ChatGPT Prompt Engineering for Developersまとめ
めちゃくちゃ分かりやすい機械学習の講義で有名なAndrew NgさんとOpenAIのIsa Fulfordさんが無料で提供しているChatGPT Prompt Engineering for Developersというコンテンツが面白かったので、内容をまとめてみました。
最も重要なポイント
自身の開発するアプリケーションに適したプロンプトを開発するためのプロセスを持つこと。

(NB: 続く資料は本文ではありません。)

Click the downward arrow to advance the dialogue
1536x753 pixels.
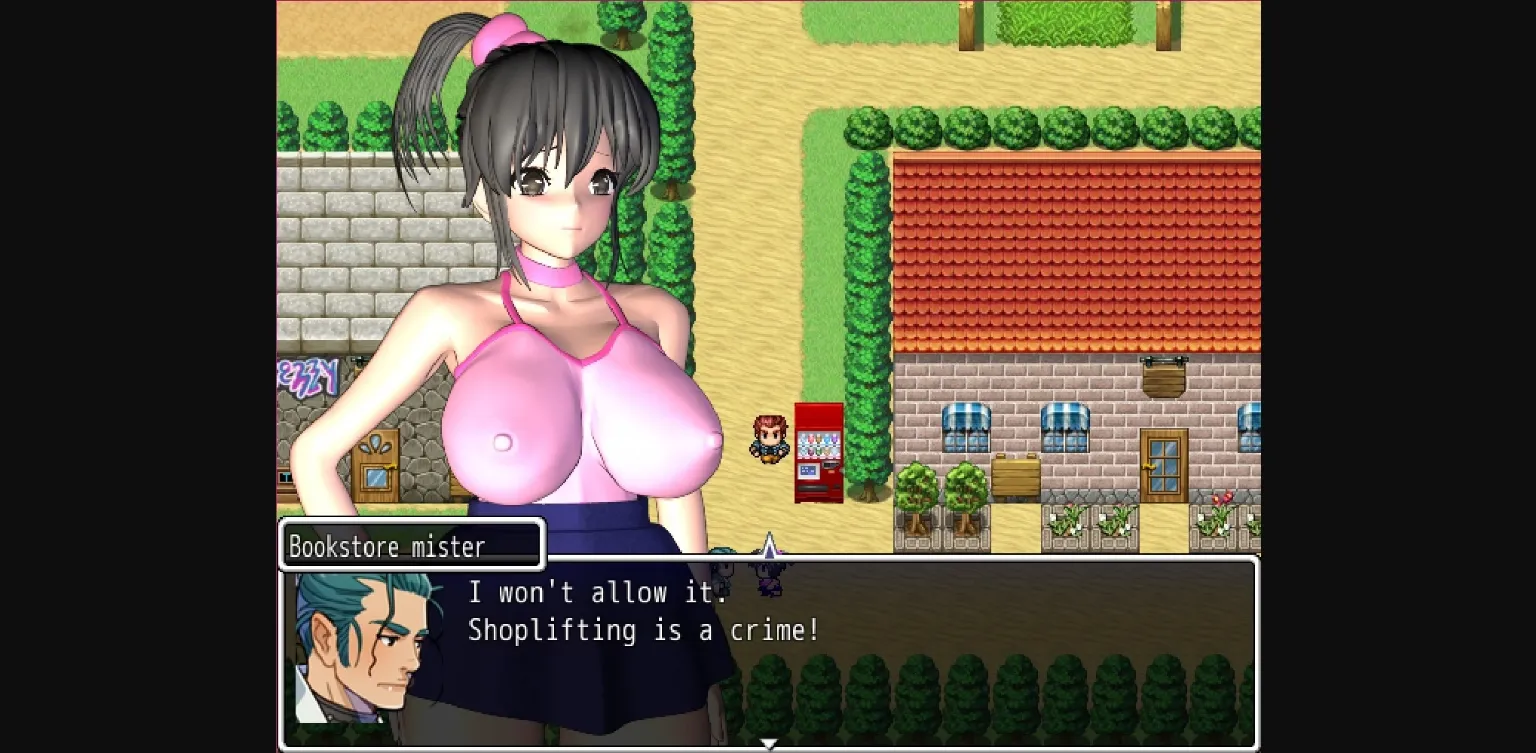coord(769,743)
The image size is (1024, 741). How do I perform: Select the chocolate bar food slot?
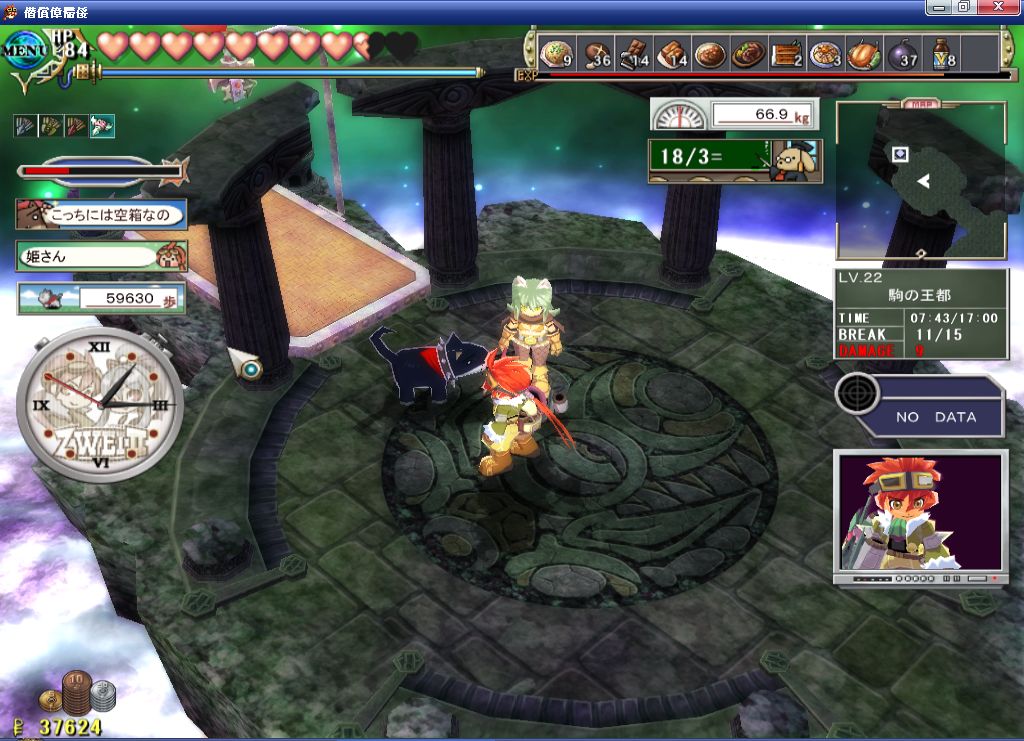635,53

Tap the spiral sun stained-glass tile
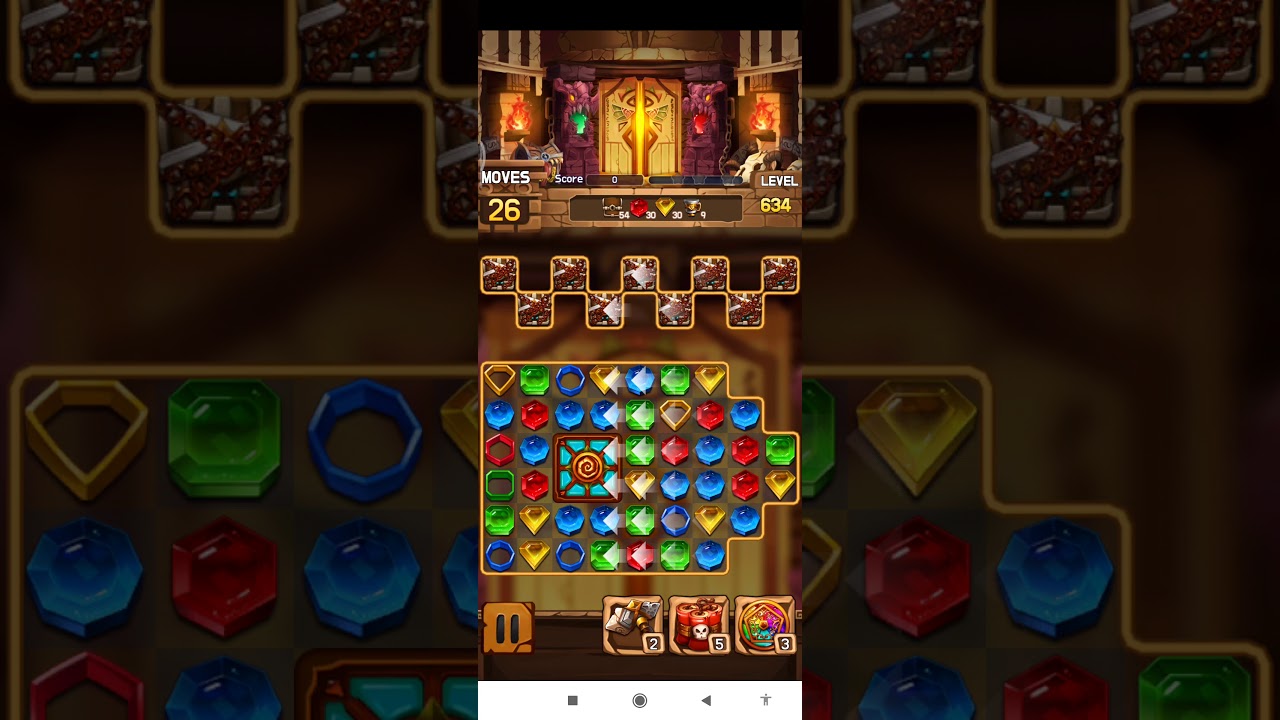(586, 467)
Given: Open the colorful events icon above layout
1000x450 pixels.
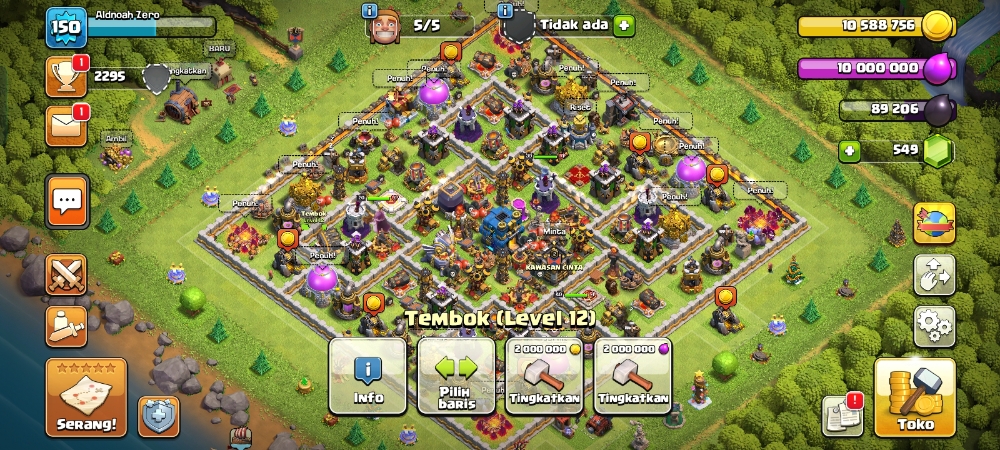Looking at the screenshot, I should pos(934,222).
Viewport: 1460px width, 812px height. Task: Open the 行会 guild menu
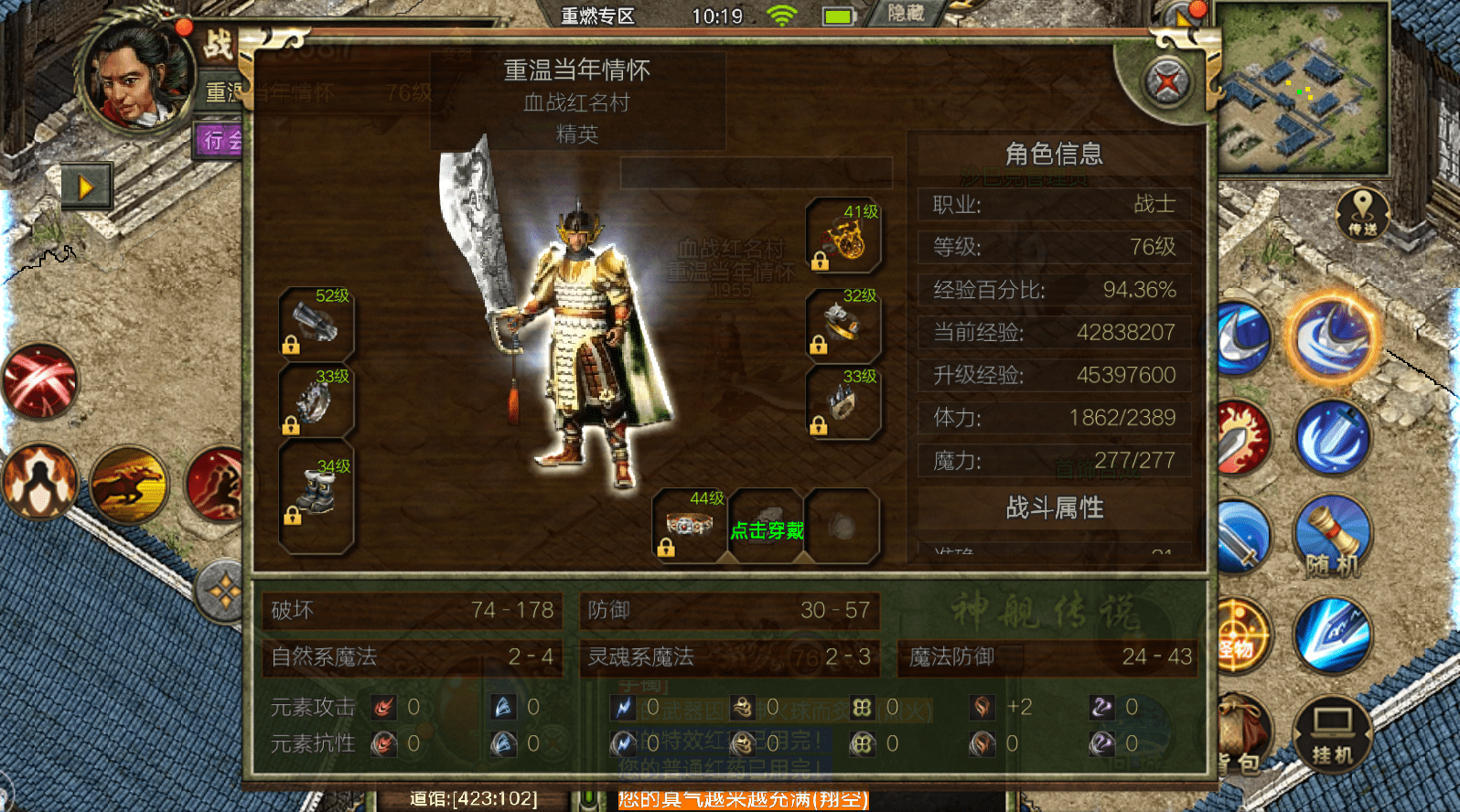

インターネット上にあるような「完璧なプロンプト30選」のようなコンテンツをアテにして、1回で成功させようなんて思わないこと。もし1回目でうまくいかなくても、例えば指示が十分に明確でなかった、あるいはアルゴリズムに考える時間を十分に与えられなかった、といった原因を突き止める反復プロセスによって、アプリケーションに適したプロンプトを完成させることが重要。
第1の原則「明確で具体的な指示を書くこと」
【戦術】入力の明確な部分を明確に示すために区切り文字を使用する
例)「三重のバックティックで区切られたテキストを1つの文に要約する」
text = f"""
You should express what you want a model to do by \
providing instructions that are as clear and \
specific as you can possibly make them. \
This will guide the model towards the desired output, \
and reduce the chances of receiving irrelevant \
or incorrect responses. Don't confuse writing a \
clear prompt with writing a short prompt. \
In many cases, longer prompts provide more clarity \
and context for the model, which can lead to \
more detailed and relevant outputs.
"""
prompt = f"""
Summarize the text delimited by triple backticks \
into a single sentence.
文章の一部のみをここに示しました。